山口淑子は北京で学生の排日デモが起きた翌年、旧満州の奉天(ほうてん)近郊で生まれました。11歳のときに満州事変が勃発。人が血を流す惨状を目のあたりにしました。奉天に移ると、幼なじみの誘いで声楽を習い始めます。また、親しい家族同士で儀礼的な養子縁組をする風習から、「李香蘭」の名を得ています。
声楽教師の縁で、ラジオで『満州新歌曲』を歌い歌手デビュー。その後、反日の気運が充満している北京へ移り、日本人であることを隠して生活することになりました。ところが、父の友人の紹介で映画の吹き替え用に歌うだけのはずが、そのまま映画に出演させられる展開に。満州映画協会との専属契約が結ばれ、18歳で女優「李香蘭」となったのです。

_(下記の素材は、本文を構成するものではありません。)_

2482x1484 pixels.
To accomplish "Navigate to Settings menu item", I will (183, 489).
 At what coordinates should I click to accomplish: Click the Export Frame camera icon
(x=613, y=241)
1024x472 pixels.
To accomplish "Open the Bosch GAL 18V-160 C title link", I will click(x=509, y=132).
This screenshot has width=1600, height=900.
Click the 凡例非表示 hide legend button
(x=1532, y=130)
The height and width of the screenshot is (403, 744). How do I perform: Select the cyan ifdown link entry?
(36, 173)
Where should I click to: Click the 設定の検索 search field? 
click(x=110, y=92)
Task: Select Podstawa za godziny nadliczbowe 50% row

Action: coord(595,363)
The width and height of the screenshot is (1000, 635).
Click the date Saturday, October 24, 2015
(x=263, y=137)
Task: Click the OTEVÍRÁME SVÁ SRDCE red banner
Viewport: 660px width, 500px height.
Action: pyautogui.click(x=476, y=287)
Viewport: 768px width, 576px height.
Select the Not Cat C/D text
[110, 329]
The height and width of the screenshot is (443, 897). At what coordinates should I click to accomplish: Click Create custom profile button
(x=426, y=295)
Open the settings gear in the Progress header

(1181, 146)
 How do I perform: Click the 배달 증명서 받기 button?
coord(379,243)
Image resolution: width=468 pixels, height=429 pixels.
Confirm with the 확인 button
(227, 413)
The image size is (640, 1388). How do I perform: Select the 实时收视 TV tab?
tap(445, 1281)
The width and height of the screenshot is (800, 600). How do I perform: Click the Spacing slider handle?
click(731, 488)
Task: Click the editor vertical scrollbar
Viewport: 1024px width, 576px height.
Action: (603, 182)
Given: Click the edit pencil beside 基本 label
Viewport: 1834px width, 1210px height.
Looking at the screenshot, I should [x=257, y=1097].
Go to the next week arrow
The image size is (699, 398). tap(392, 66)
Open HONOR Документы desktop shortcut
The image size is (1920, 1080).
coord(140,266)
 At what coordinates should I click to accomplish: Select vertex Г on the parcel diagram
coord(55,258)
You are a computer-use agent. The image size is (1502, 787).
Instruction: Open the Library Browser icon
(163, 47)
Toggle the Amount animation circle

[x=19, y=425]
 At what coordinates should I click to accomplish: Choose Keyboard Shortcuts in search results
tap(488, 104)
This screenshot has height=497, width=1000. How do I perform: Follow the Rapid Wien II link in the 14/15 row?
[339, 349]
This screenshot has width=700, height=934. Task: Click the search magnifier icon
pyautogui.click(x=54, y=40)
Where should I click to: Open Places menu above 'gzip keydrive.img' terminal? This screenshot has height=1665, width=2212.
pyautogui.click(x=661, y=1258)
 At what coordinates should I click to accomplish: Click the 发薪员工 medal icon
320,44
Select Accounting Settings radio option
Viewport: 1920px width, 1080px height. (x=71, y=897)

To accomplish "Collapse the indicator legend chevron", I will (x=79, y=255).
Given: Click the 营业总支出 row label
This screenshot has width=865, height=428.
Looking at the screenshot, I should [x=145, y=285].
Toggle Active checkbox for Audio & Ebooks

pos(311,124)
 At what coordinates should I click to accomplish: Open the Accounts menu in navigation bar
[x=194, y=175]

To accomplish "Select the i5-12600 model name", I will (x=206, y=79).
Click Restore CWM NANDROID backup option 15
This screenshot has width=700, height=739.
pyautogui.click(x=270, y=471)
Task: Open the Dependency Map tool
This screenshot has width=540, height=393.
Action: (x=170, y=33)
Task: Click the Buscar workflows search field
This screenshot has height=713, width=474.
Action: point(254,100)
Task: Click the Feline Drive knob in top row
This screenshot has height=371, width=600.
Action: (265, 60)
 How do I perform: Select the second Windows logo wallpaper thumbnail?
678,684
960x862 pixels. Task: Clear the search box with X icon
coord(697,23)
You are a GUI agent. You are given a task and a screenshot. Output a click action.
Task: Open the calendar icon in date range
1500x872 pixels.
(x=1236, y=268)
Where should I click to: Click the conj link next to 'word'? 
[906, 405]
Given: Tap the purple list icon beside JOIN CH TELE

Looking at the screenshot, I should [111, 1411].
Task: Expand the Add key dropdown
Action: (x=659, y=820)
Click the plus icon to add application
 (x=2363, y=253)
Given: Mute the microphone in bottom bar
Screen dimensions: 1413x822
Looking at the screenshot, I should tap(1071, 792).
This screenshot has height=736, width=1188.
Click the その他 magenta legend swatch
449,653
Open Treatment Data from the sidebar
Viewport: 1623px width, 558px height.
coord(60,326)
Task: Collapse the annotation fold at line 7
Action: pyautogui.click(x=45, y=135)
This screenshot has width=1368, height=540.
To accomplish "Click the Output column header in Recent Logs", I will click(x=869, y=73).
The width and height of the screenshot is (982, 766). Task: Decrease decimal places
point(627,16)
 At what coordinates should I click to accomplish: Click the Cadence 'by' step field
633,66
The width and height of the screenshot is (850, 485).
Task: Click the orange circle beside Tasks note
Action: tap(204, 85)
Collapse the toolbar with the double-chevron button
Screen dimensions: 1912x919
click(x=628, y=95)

日満親善女優使節として初めて日本へ赴きますが、中国人と思われて差別を受け、胸を痛めます。しかし翌年、日本映画『白蘭(びゃくらん)の歌』で大役を演じ、李香蘭は中国人女優として日本でも人気を確立していったのです。
「李香蘭」の当時の人気ぶりを物語る「日劇七回り半事件」
1941(昭和16)年2月11日の紀元節(のちの建国記念日)に、東京の日劇でワンマンショーを開催した時のことです。早朝からチケットを求めて並ぶ人々に、建国式典で皇居へ遙拝に訪れた人なども加わり、人の列が劇場を7周半するほどの大群衆に。けが人も出るほどの事態になったといいます。